SCV lawmakers respond to Newsom’s plan to streamline unemployment claims

Signal file photo of the state's Capitol building in Sacramento

California’s plan to address a backlog of about 1 million unemployment benefit claims could take two months to clear. Santa Clarita Valley’s state lawmakers said Friday more needs to be done sooner as families struggle to put food on the table. 

Gov. Gavin Newsom said Wednesday that the Employment Development Department would begin addressing the backlog by streamlining the claims process and announced the formation of a “strike team” tasked with modernizing technology systems used by the department to process unemployment claims. 

The group will be led by Government Operations Agency Secretary Yolanda Richardson and Jennifer Pahlka, co-founder of U.S. Digital Response, which offers pro bono tech support for government crisis response, according to the Governor’s Office. 

“There should be no barriers between Californians and the benefits they have earned,” said Newsom in a prepared statement. “Unprecedented demand due to job loss during this pandemic paired with an antiquated system has created an unacceptable backlog of claims.
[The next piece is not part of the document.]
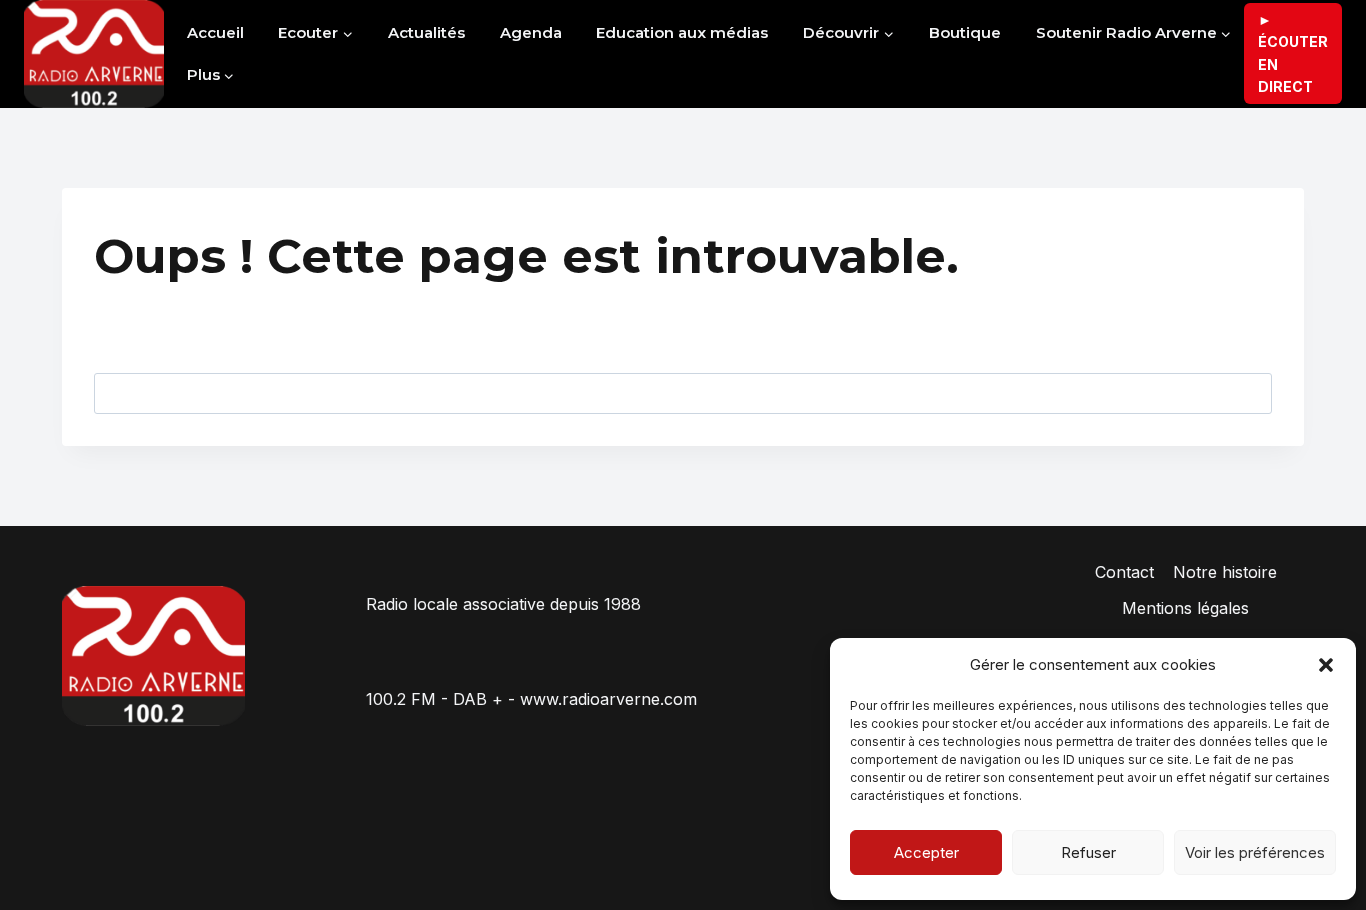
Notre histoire (1225, 572)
Californians deserve better, and these reform efforts aim to move the Department in that direction.”

EDD said Thursday it has processed a total of 9.3 million claims, between the regular unemployment program, extensions and separate Pandemic Unemployment Assistance program, since March and has distributed $55.1 billion in benefits to workers out of a job or working reduced hours. 

State Sen. Scott Wilk, R-Santa Clarita, and Assemblywoman Christy Smith, D-Santa Clarita, acknowledged the department is dealing with an outstanding number of claims during unprecedented times but time has run out for their constituents and Californians left unemployed by the COVID-19 crisis. 

“I am sympathetic and I understand it’s an unprecedented time but when people put faith in their government and they don’t hear from them for two months they call us for help, and it’s still another five weeks to wait. They’re frightened,” said Wilk, who urged Newsom to keep EDD phone lines and operations open and fully staffed. “(Newsom) doesn’t need a strike team, he needs to redeploy people and process the claims.” 

Smith’s staff has helped many get through the lagged system but some constituents have gone on five months without pay and unable to provide for their families, she said, adding Friday that “at this point, my constituents have missed another month’s worth of rent payment and have struggled for an additional month to put food on the table. While I appreciate that the governor is stepping in, any more time that my constituents are waiting for help is gross negligence on the part of EDD.”

The department has implemented several federal benefits programs since the onset of the pandemic, created a seven-days-a-week call center for customers and has hired thousands of staff to assist those impacted. 

The state Legislature is considering reinstating the $600 in additional weekly unemployment benefits for Californians as they are set to expire Friday with no decision from Congress on any deal for the federal program or other coronavirus stimulus aid.